◆ **Exercise goal**
Reproduce the entries without any change, from the line containing "Task: Click the Test library book icon" through the end of the entries, including both of those ends.

◆ **Records shown**

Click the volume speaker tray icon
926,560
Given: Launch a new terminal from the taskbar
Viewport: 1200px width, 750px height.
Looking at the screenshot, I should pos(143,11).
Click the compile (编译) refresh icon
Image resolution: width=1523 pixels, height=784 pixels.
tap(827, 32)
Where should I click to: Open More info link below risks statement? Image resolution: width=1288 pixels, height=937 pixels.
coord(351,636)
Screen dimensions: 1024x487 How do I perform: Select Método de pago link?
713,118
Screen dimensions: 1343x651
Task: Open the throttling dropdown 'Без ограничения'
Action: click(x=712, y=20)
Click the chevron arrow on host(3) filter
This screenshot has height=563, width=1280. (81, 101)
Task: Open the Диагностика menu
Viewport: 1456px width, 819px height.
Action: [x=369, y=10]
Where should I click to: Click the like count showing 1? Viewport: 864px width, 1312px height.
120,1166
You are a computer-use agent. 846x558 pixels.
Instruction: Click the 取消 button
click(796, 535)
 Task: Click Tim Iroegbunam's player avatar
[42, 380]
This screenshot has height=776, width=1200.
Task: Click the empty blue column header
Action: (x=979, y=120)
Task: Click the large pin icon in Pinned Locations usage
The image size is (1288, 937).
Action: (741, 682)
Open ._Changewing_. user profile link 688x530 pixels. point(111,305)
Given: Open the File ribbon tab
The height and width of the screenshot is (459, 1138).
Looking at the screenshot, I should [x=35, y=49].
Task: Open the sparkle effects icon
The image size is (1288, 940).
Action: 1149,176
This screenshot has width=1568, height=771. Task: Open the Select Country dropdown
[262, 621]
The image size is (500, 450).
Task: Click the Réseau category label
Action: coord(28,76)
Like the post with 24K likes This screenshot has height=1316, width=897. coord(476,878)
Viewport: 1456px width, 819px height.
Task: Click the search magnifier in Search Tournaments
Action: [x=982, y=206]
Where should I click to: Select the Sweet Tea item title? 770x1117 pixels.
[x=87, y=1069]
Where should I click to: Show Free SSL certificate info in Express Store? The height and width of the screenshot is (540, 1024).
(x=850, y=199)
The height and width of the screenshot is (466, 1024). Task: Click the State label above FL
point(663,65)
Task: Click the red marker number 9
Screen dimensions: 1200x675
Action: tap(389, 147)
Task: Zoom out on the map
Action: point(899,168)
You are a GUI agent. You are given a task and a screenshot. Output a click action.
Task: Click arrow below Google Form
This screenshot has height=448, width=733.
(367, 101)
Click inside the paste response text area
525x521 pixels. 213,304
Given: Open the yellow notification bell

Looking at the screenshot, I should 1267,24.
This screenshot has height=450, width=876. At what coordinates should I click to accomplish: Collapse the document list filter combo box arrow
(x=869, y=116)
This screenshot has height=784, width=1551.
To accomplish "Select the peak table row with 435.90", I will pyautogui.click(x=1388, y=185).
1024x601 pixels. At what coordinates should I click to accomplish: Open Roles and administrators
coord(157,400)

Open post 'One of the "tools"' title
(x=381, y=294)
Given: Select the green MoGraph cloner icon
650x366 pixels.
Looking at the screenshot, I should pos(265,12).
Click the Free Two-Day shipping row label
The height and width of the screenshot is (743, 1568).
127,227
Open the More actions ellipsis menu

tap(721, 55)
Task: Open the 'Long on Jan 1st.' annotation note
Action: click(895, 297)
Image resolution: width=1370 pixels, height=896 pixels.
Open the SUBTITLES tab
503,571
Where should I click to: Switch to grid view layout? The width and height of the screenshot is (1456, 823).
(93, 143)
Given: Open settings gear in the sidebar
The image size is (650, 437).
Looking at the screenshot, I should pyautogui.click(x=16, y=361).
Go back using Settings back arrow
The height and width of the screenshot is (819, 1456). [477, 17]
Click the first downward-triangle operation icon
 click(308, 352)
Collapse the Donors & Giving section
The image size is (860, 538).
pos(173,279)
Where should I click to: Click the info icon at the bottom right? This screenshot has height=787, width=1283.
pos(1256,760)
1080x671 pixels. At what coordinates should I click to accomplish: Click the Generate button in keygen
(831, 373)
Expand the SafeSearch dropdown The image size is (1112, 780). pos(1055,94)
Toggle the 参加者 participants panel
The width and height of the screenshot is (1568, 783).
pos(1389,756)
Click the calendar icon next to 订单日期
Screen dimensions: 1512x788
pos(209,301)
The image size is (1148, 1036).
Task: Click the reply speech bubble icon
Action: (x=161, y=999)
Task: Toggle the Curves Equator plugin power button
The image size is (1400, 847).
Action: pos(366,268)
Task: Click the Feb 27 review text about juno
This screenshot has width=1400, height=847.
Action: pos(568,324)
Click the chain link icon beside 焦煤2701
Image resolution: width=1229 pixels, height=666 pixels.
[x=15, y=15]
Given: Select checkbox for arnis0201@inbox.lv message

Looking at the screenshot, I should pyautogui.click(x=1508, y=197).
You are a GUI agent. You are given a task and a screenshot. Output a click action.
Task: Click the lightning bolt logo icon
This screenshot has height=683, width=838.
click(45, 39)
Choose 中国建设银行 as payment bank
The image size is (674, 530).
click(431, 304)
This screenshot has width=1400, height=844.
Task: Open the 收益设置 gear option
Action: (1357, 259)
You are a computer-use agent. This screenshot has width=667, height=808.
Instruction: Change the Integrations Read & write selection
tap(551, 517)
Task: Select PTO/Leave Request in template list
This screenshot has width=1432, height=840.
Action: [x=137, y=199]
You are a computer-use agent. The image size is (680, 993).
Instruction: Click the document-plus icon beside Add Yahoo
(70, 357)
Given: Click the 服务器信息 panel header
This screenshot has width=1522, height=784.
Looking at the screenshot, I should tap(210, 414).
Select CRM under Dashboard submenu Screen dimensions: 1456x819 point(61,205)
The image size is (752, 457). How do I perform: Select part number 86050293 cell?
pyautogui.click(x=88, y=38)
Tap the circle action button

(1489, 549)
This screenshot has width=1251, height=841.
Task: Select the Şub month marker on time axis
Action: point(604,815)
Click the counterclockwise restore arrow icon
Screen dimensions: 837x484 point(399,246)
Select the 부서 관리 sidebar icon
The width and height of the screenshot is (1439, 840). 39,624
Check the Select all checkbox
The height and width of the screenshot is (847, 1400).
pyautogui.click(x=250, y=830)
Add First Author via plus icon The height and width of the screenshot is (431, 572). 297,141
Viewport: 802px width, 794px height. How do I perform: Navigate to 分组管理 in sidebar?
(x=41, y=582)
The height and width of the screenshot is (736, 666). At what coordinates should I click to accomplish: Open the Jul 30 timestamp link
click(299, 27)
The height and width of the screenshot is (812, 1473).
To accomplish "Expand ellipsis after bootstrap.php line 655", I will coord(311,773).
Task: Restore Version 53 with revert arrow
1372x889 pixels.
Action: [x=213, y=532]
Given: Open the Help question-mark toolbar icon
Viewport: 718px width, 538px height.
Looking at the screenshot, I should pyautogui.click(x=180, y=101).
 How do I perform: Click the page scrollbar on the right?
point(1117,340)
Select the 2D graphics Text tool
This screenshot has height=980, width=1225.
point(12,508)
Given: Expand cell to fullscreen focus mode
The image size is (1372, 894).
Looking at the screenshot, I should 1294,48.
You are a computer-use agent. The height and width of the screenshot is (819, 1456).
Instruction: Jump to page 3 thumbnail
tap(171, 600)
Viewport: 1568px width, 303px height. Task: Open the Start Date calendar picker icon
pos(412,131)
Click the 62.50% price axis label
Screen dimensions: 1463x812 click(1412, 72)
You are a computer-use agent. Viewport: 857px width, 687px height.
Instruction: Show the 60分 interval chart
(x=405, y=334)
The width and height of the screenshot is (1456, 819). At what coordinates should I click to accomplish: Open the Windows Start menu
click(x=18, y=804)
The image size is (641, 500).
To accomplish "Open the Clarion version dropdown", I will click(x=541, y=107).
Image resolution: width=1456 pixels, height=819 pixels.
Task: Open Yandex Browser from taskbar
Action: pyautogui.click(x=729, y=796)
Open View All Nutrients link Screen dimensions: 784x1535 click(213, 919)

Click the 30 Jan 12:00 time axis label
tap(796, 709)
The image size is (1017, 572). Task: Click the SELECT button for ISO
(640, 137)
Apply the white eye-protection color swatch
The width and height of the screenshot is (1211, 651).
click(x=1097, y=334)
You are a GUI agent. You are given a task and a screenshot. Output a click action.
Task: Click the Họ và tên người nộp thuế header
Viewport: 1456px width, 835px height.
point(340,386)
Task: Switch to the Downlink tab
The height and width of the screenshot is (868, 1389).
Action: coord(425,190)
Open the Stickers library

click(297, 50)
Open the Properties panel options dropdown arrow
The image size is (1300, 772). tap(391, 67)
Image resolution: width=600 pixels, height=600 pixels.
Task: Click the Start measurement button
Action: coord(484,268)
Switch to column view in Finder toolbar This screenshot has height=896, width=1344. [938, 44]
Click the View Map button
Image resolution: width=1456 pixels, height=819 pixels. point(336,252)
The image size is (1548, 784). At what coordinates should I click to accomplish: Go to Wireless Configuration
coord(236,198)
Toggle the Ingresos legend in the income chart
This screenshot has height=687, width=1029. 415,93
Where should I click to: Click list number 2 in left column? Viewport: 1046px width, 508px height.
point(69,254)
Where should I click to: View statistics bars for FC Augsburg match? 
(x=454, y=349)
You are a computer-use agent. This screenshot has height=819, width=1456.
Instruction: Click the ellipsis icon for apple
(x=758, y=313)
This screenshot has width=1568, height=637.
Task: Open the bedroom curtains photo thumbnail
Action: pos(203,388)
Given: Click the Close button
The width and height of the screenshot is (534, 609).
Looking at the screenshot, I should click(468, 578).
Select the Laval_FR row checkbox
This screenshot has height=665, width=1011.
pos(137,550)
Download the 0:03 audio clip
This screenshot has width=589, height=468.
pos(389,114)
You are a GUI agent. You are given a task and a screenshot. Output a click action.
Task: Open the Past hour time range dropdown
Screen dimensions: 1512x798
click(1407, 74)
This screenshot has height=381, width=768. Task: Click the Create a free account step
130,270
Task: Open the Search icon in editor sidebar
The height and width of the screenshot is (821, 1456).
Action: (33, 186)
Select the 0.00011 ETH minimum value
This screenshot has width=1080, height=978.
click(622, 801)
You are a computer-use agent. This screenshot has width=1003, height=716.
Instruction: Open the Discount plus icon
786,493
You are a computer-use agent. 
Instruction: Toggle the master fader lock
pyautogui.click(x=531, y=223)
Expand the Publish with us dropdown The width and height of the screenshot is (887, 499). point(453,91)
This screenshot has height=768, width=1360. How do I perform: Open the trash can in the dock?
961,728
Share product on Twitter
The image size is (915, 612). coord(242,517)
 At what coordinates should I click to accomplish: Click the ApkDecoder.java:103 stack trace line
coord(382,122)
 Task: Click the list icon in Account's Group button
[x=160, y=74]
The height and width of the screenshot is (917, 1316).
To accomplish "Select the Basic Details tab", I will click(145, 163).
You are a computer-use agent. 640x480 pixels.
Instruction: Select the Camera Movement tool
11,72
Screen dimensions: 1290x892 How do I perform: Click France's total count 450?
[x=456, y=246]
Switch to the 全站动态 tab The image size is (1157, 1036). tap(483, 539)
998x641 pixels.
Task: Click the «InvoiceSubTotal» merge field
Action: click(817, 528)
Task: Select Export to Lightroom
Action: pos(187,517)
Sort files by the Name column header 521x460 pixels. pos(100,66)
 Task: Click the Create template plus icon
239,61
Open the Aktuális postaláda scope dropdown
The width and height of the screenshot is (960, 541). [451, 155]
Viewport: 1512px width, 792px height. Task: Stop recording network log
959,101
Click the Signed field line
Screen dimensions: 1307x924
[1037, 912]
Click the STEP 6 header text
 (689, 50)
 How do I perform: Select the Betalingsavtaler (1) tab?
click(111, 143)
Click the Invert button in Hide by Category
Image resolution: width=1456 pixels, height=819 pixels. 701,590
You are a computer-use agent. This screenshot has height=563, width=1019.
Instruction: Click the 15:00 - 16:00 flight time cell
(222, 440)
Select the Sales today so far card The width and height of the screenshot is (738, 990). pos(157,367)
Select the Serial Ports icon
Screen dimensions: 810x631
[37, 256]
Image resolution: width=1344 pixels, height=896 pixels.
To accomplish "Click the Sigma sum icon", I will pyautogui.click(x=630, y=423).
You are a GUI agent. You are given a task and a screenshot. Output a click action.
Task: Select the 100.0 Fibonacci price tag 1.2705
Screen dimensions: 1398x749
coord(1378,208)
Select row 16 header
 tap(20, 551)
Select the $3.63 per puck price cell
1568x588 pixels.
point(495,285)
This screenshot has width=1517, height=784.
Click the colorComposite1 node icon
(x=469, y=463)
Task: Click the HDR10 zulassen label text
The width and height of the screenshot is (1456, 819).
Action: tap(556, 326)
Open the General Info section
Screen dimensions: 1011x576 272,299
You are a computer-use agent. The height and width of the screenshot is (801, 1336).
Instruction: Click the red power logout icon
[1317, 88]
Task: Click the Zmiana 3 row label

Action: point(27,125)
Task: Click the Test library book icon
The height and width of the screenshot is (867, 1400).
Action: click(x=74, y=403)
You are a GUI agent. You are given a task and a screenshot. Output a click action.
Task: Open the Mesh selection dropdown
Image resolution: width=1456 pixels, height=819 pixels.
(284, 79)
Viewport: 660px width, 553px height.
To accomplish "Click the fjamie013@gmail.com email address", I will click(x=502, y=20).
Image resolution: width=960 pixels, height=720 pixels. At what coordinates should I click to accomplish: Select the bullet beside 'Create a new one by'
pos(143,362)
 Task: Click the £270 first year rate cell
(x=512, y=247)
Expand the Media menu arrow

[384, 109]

◆ **Expected answer**
Task: Click the Test library book icon
The height and width of the screenshot is (867, 1400).
Action: click(x=74, y=403)
You are a GUI agent. You are given a task and a screenshot. Output a click action.
Task: Open the Mesh selection dropdown
Image resolution: width=1456 pixels, height=819 pixels.
(284, 79)
Viewport: 660px width, 553px height.
To accomplish "Click the fjamie013@gmail.com email address", I will click(x=502, y=20).
Image resolution: width=960 pixels, height=720 pixels. At what coordinates should I click to accomplish: Select the bullet beside 'Create a new one by'
pos(143,362)
 Task: Click the £270 first year rate cell
(x=512, y=247)
Expand the Media menu arrow

[384, 109]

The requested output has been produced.